问题
I am using Fortran 90 to read a file that contains data in the following format
number# 125 var1= 2 var2= 1 var3: 4
.
.
.
.
number# 234 var1= 3 var2= 5 var3: 1
I tried the following command and works fine
read (2,*) tempstr , my_param(1), tempstr , my_param(2), tempstr , my_param(3)
Problem is when the numbers become larger and there is no space between string and number, i.e. the data looks as following:
number# 125 var1= 2 var2=124 var3: 4
I tried
read (2,512) my_param(1), my_param(2), my_param(3)
512 format('number#', i, 'var1=', i, 'var2=', i, 'var3:', i)
It reads all number as zero
I can't switch to some other language. The data set is huge, so I can't pre-process it. Also, the delimiters are not the same every time. Can someone please help with the problem?
Thanks in advance
回答1:
While I still stand with my original answer, particularly because the input data is already so close to what a namelist file would look like, let's assume that you really can't make any preprocessing of the data beforehand.
The next best thing is to read in the whole line into a character(len=<enough>)

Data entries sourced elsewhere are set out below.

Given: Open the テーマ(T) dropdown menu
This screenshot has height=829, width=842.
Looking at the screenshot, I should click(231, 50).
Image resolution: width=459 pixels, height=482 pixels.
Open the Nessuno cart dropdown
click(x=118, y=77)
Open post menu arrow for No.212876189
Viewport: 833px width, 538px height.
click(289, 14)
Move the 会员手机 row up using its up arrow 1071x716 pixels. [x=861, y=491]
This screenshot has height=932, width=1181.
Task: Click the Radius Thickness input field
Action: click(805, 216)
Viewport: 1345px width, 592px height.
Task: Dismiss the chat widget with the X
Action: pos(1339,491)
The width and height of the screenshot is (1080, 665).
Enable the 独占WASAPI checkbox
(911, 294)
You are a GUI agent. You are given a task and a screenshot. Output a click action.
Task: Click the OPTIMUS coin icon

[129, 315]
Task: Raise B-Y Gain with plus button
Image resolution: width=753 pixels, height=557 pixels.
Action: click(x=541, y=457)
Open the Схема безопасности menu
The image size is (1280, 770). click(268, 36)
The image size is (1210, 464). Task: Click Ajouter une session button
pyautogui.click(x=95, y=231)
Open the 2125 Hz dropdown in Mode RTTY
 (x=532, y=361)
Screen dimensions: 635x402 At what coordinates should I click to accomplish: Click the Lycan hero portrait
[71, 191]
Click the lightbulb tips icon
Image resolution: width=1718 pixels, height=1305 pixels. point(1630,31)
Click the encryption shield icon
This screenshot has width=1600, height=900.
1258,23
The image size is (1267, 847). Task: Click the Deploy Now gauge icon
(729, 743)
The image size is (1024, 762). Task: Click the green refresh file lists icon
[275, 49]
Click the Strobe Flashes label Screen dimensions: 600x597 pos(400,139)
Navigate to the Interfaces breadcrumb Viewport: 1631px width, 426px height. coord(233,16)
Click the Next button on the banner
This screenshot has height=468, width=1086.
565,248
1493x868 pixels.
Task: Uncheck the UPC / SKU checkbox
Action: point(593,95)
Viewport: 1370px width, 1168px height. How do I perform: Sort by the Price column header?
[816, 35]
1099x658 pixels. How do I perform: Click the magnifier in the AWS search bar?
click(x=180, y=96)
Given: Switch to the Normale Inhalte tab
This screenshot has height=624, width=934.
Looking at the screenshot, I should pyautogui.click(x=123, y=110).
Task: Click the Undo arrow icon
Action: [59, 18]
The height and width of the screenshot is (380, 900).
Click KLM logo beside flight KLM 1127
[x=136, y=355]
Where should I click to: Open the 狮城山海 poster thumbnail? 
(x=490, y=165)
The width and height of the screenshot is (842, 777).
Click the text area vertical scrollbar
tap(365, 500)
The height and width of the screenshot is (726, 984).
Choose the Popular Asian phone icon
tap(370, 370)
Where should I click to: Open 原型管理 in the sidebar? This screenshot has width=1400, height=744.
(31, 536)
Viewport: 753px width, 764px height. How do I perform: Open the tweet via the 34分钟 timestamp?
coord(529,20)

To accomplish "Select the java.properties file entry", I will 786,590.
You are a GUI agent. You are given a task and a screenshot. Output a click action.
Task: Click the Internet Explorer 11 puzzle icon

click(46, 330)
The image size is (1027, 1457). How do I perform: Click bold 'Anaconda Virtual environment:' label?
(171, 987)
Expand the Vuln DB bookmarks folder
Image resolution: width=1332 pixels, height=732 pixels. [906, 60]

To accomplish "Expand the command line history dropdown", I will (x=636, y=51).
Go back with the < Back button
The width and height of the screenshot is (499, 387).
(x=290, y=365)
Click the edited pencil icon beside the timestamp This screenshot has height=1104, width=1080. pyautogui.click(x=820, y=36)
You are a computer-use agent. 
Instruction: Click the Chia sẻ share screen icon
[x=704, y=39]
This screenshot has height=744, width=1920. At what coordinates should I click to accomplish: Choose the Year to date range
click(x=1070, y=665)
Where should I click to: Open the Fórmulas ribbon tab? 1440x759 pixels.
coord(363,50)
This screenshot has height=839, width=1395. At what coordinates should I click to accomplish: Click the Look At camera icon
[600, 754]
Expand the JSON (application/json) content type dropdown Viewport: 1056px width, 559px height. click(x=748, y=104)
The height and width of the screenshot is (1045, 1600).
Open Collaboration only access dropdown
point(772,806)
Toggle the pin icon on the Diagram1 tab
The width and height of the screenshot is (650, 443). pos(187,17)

variable, then extract the values out of that with String Manipulation. Something like this:
program mixed2
implicit none
integer :: num, val1, val2, val3
character(len=50) :: line
integer :: io_stat
open(unit=100, file='data.dat', action='READ', status='OLD')
do
read(100, '(A)', iostat=io_stat) line
if (io_stat /= 0) exit
call get_values(line, num, val1, val2, val3)
print *, num, val1, val2, val3
end do
close(100)
contains
subroutine get_values(line, n, v1, v2, v3)
implicit none
character(len=*), intent(in) :: line
integer, intent(out) :: n, v1, v2, v3
integer :: idx
! Search for "number#"
idx = index(line, 'number#') + len('number#')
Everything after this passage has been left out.